As they waited to cross a street, she dared to take his arm, tugging him back toward her as he leaned around a truck to check for oncoming traffic. The sensation of touching excited her. The naturalness of it. The way his smile told her it was okay for her to take responsibility for him. Desirable even.

“I didn’t tell you before,” she said as they neared the subway. They were on Henry Street, a thoroughfare flanked with storefront shops and a high-rise condo complex made of prefab concrete. “Thank you so much for the flowers. They are really beautiful. I couldn’t leave them at home. I have to take them to work with me. I hope you don’t think I’m countrified for doing that.”
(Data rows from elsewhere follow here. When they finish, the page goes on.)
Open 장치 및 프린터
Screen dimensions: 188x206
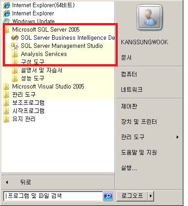tap(150, 122)
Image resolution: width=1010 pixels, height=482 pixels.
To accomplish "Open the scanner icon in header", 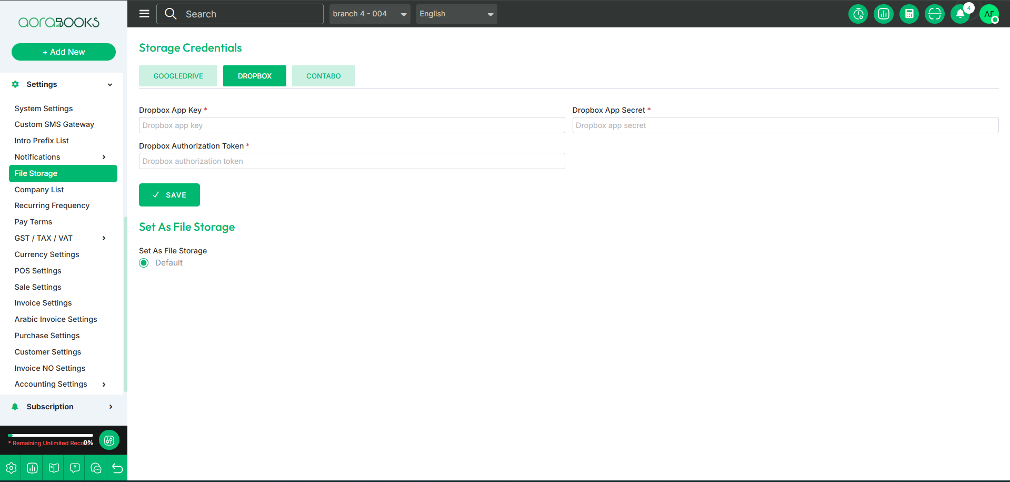I will click(x=935, y=14).
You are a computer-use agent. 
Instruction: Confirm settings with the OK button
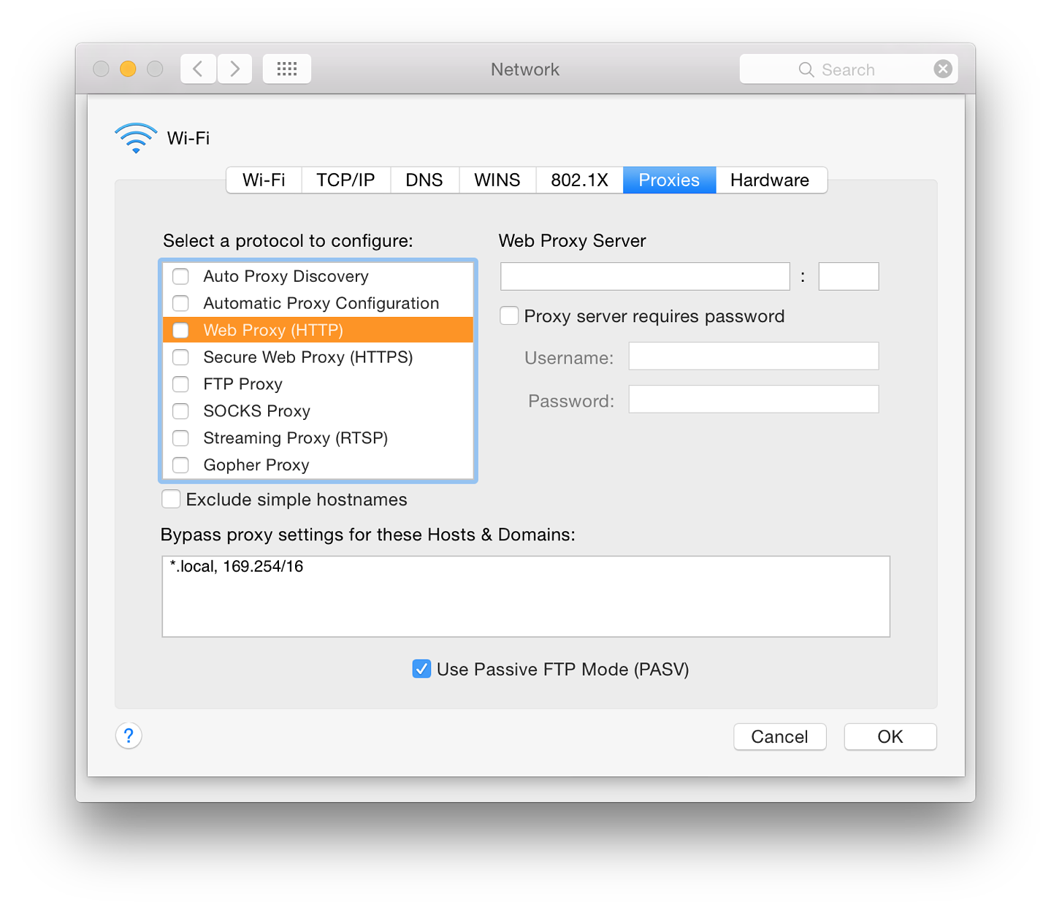(x=890, y=736)
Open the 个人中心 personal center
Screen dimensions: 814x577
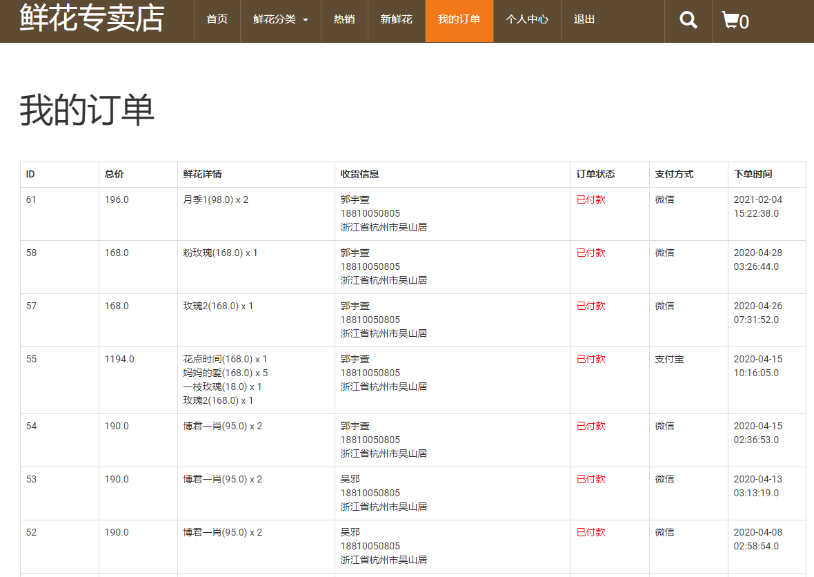[x=527, y=19]
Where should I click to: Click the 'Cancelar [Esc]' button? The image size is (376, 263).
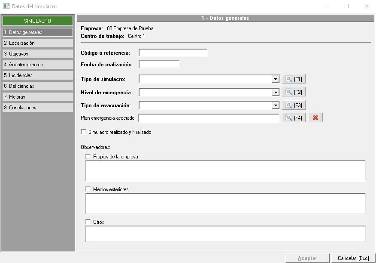point(353,258)
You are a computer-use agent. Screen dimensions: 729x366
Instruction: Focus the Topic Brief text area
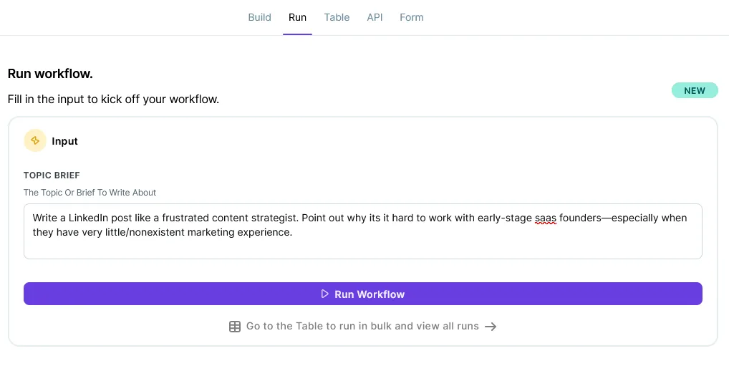(x=362, y=231)
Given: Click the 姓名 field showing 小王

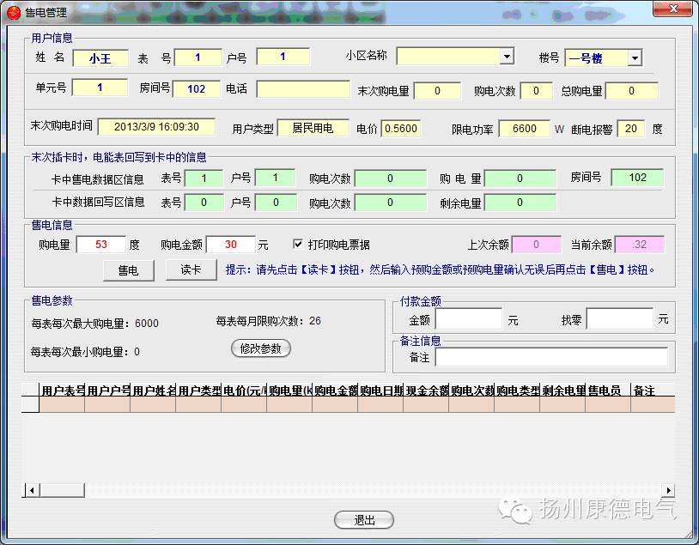Looking at the screenshot, I should click(x=100, y=58).
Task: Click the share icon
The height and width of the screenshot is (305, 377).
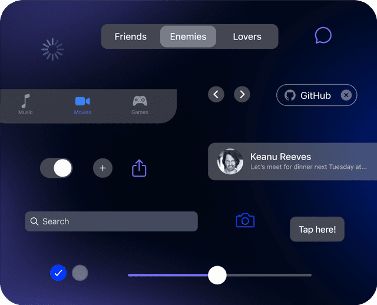Action: point(139,168)
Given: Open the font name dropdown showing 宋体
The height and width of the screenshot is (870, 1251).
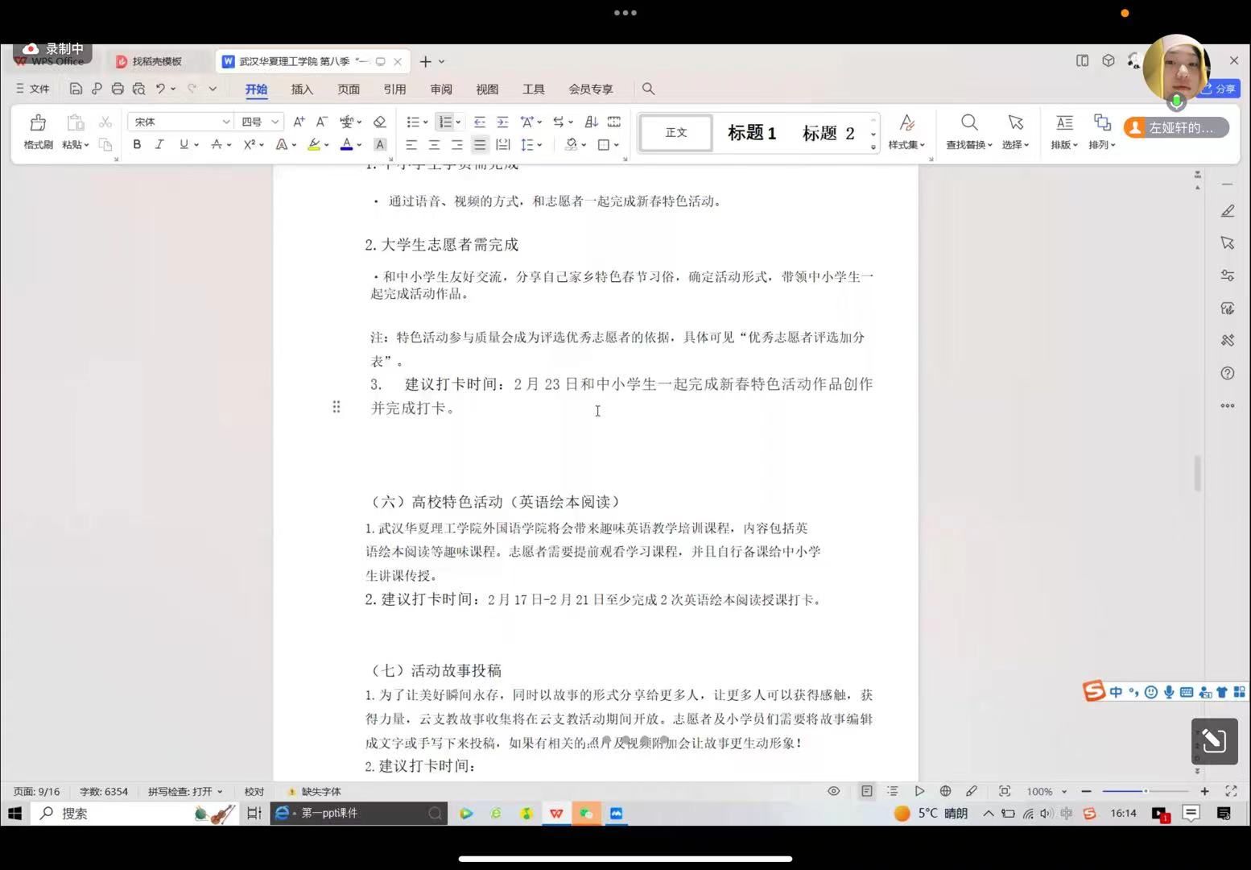Looking at the screenshot, I should [x=180, y=122].
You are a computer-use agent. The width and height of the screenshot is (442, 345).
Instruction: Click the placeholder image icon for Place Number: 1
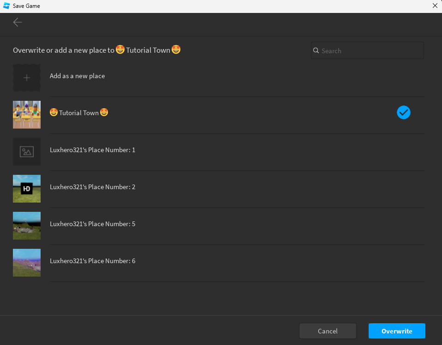[x=27, y=152]
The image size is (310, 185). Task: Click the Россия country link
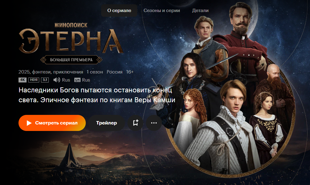pos(114,72)
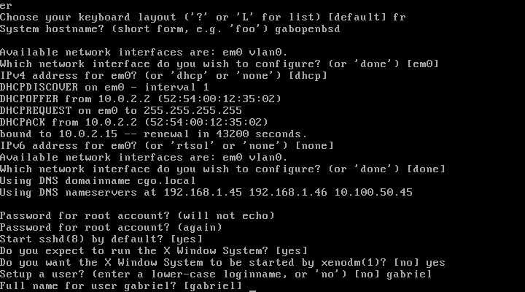Click the Start sshd(8) [yes] prompt
The image size is (525, 292).
tap(101, 239)
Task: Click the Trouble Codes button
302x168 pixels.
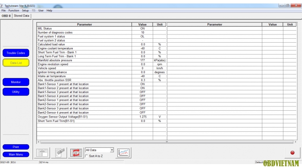Action: coord(16,53)
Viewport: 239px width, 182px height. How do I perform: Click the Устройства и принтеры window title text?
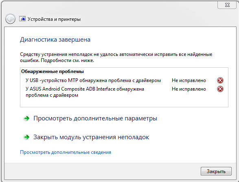point(54,19)
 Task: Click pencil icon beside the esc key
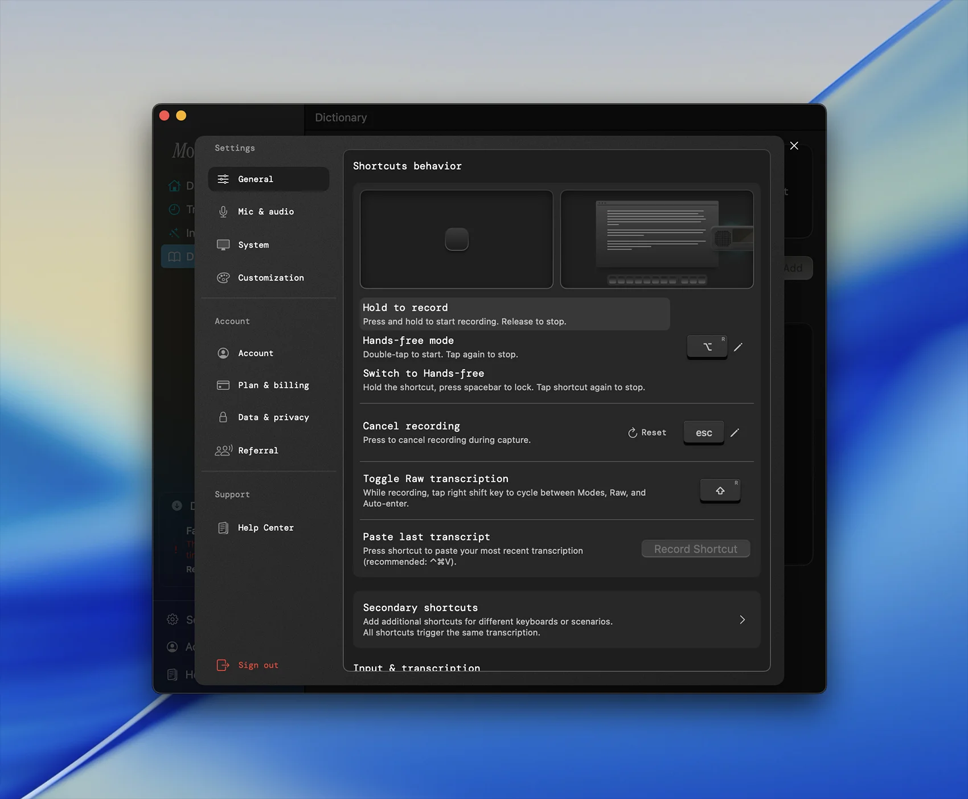coord(735,433)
“Would it matter what I think, though?”

“Yes, actually.”

“Why is that?”

“Because I really want you to like me right now.”

“Right now and not tomorrow?”

“Tomorrow too. But right now more than ever.”

“Okay, I like you now more than ever.”

When they reached the token booth he asked, “So when will I see you?”

“Call me at the office,” she replied. “We could have lunch. Where are you staying?”

“The Fulton Inn.”

“I didn’t mean to cry when I saw you,” she said. “I was just having a very bad morning.”

“And here I was, thinking they were tears of joy.”

“You’ve gotten lots of those, I’m sure,” she said. “You don’t need mine.”

“Yes I do. As a matter of fact I think you should cry for me right now to make me feel really wanted.”

“Boo-hoo, hoo. There you go.”

“Thank you.”

This feels so easy, she thought. So natural. She pressed her thumb against his lips, choosing it and not a finger for its softness and dexterity, for its ability to convey to him the impression of a kiss.

“I feel like I could just hold you and smooch you right here, Fire.”

“Smooch?”

“Yes, ‘smooch,’ like white people in those sixties beach movies. Smooch.”

“Well, don’t let me stop you from”—he made his brows dance—“smooching me,” he replied.

“Not here though.”

“Why?”

“For me to smooch you to show you how happy I am, I’d have to smooch you too many times … and my train is coming any minute now. You have no idea what you’ve done for me this morning, Fire. You have no idea what it means to me that you’ve come here … to Brooklyn … all the way from London … overnight … for no other reason than to see me. I needed this. But I didn’t know I did.”

An intense silence fell over them, and they stared at each other for a second, which in their heightened state of attunement felt like a minute. In this suspended flash of clarity, in which the world around him and his swirling thoughts moved slowly, showing their undersides, Fire glimpsed the logic behind the chaos of the universe. He began to understand why he needed her, and why he needed distance from Blanche. Sylvia needed him, showed her vulnerability, which made him feel useful, potent—valuable in the way of a solution to a riddle. And Blanche did not. She was older and—especially when they’d met—more accomplished in many ways, and she refused to surrender control to him even when she was ill … The most she would ask of him in those days was to bring her water, and read to her, and drive her to the doctor. And she only seemed vulnerable while begging him to return to her. After which, things would be the same. He was a child for her. At best an adolescent. But with Sylvia he could be a man … whole … ranging freely between the roles of giver and receiver.

“I’ll walk you down,” he said.

He watched her get on the train. She stared at him through the window. He moved his mouth, pretended to say something. She wrinkled her brows, trying to tell him that she didn’t understand. He pretended to say something else. She wrinkled her brows even more, transforming her face into a sign that read, “Hurry up and say it slowly. The train is about to leave.” He mouthed some more. She gave up. Put her thumb in her ear and her pinkie in her mouth to say, “Call me.” He blew her a kiss. She swallowed it, still trying to make sense out of nonsense as the train entered the long black tunnel.